小河庄
おがわのしよう
現大字船越の小川地区にあった安楽寺(太宰府天満宮)領の庄園。小河別符ともいった。観応三年(一三五二)書写の安楽寺領注進状に「小河庄凶徒押領」とみえる。庄域は不詳だが、戦国期の史料に「竹野郡内小河庄七拾町」とある(永正六年一二月一五日「右馬頭親賢施行状」小河文書/福岡県史資料一〇)。安楽寺領化の時期やその経緯は不明だが、在地領主小河(小川)氏の寄進によるものか。小川天満宮は当庄の鎮守社として勧請されたものとみられ、また小川氏の先祖は菅相公補佐三臣の一人という伝承もある(寛延記)。
小河庄
おがわのしよう
天養二年(一一四五)七月九日の鳥羽院庁下文(吉田れん氏蔵)に最勝寺領「小川御庄」とみえるのが早い。「吾妻鏡」文治二年(一一八六)三月条の信濃国年貢未済庄々注文に「上西門院御領小河庄」と注している。
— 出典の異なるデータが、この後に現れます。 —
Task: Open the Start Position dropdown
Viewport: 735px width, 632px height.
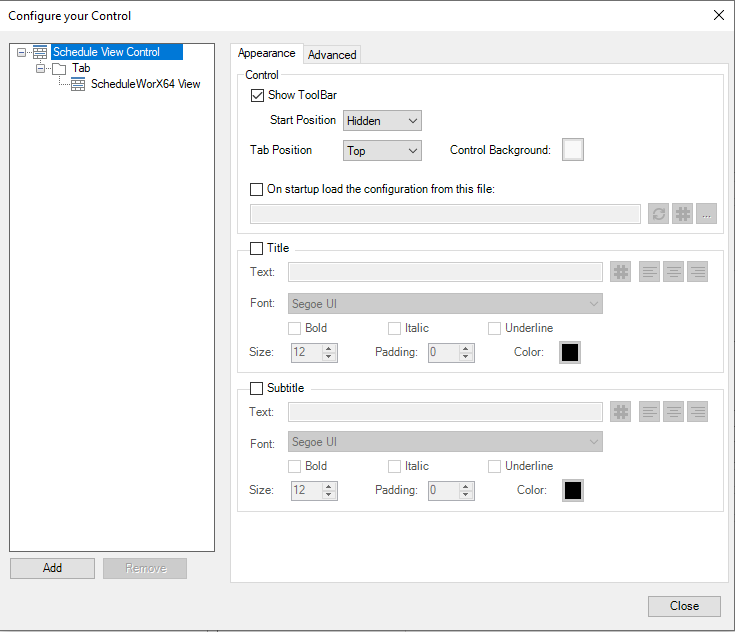Action: pyautogui.click(x=382, y=121)
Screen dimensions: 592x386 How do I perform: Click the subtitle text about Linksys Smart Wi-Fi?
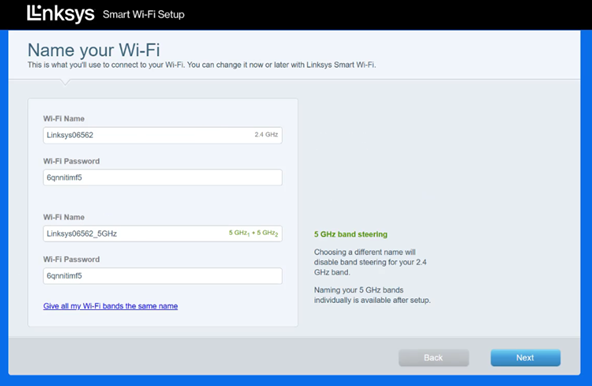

戸隠神社(現戸隠村)旧蔵の永仁七年(一二九九)修補の大般若経の奥書に「於小河庄薗寺住房書了」「於信州小河庄薗日輪寺住房書了」「小市郷薗城寺幸松殿令書写之」と記していて、土尻川流域に所在した荘園であると考えられる。初め後白河院の姉統子内親王領として成立し、内親王領から後白河法皇領となり、後に法皇の皇女宣陽門院領になり、建長三年(一二五一)鷹司院領となり更に後深草院領になった。
小河庄
おがわのしよう
矢部川左岸、現小川から南方の太神のうち下小川にかけての一帯にあったとみられる庄園。宇佐宮の「本御庄十八箇所」の一所として数えられた。「宇佐大鏡」によれば田数は本庄二〇町で一円不輸、上下の松延名は三〇町で国半不輸・宮加地子三〇石、三深八町、用作一町六反とある。同書に引用された治安三年(一〇二三)七月一三日付筑後国符写には「山門郡小河庄十四町 御深庄六町」とあり、国役を免除されていた。同書に引かれる康和年中(一〇九九―一一〇四)の小家庄(現田主丸町)の沙汰にかかわる庄司大蔵季遠の陳状には「本庄十二丁ハ大菩薩御位田也」とある。